20-Nov-2004 -- My interest in geography extends as far back as my childhood. It was, therefore, an extra special day when I could visit a confluence with two friends I have had since childhood, Brian and Michael Lehmkuhle. Although we now live in three separate states, Brian in Texas, I in Colorado, and Michael in Michigan, we grew up together in Colorado, and had an excellent experience seeking and finding 43 North 86 West in western Michigan USA. We left Grand Rapids at 8:35am, arriving in Allendale at 9:15am. Allendale is the home of Grand Valley State University and is undergoing rapid urban sprawl. Fortunately, the confluence lies in one of the remaining tracts of open country. After driving north on 68th Avenue, we turned west on Warner Street, and north into River Pines, the location of the campground that would serve as our on-foot starting point. The campground was quiet at this hour of a Saturday morning, but quite full, with some camp vehicles clearly parked here for the long term. One of the campers even had inflated a giant Wolverine, the University of Michigan mascot. We parked near the north end of the campground, while a campground employee drove near us on a golf cart. Despite the unusual hats that Michael had brought along for the occasion, we must have been judged as uninteresting, as the employee glanced in our direction and left. We gathered our supplies, including Michael's pepper spray in the event we encountered "Con-rad," the confluence dog. We began hiking north on a dirt track, muddy with the recent autumn rains.

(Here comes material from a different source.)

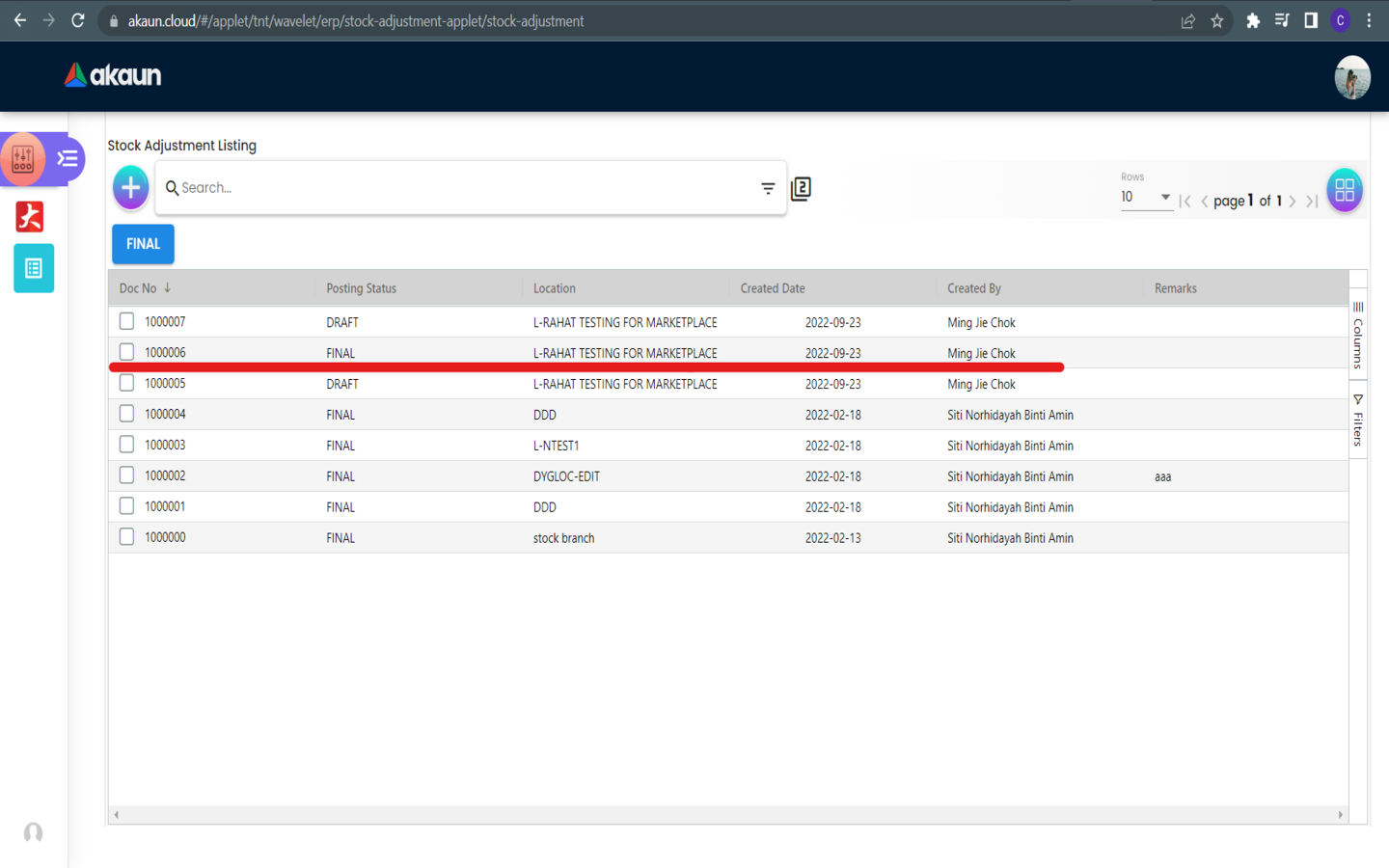Select the checkbox for document 1000004
This screenshot has width=1389, height=868.
point(126,414)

After clearing the north end of the campground, we walked west through pine trees and Michigan hardwood deciduous trees. We also encountered an occasional extremely thorny bush and a few wet spots. We passed signs indicating that this was a public hunting area. After about ten minutes, we encountered the wetland that I suspected we would traverse. The wetland adjoins the area where the Bass River from the southwest joins the Grand River flowing from the northwest. The wetland hike was quite slippery and uneven, sinking in water nearly to our knees in places. For late November, the morning was unusually mild at 52 F (11 C); otherwise, the wet hike would have also been very cold and uncomfortable. Unfortunately, I did not take any of what I am sure would have been amusing photographs of our wetland adventure, as I was too concerned about dropping the camera into the water. After 15 minutes of slogging through the wetland, we hiked once more in a stand of trees for 5 minutes, and then emerged into an open area that was about half cultivated with peas. As I picked burrs off of my sweater, we talked about velcro, spirituality, geography, and history. These are two of my favorite people, and the hike was highly enjoyable. We hiked just about the entire way across the field to 86 West, and then north about 100 meters to the confluence.

We arrived at the confluence at 9:50 am local time (the GPS photograph displays mountain time, 2 hours earlier). We experienced a very light mist, but little wind. The confluence lies on flat ground on the edge of the wetland bordering the Grand River, to the north. The confluence lies on the northwest part of the cleared area where the field is located. Despite being "cleared," the confluence was marked by several species of tall grasses and thistles. The dark spot in the middle of the cleared area on the aerial photograph is a woodland that begins 15 meters to the east of the confluence. It was a wonderfully peaceful spot and we all wished we could have remained longer.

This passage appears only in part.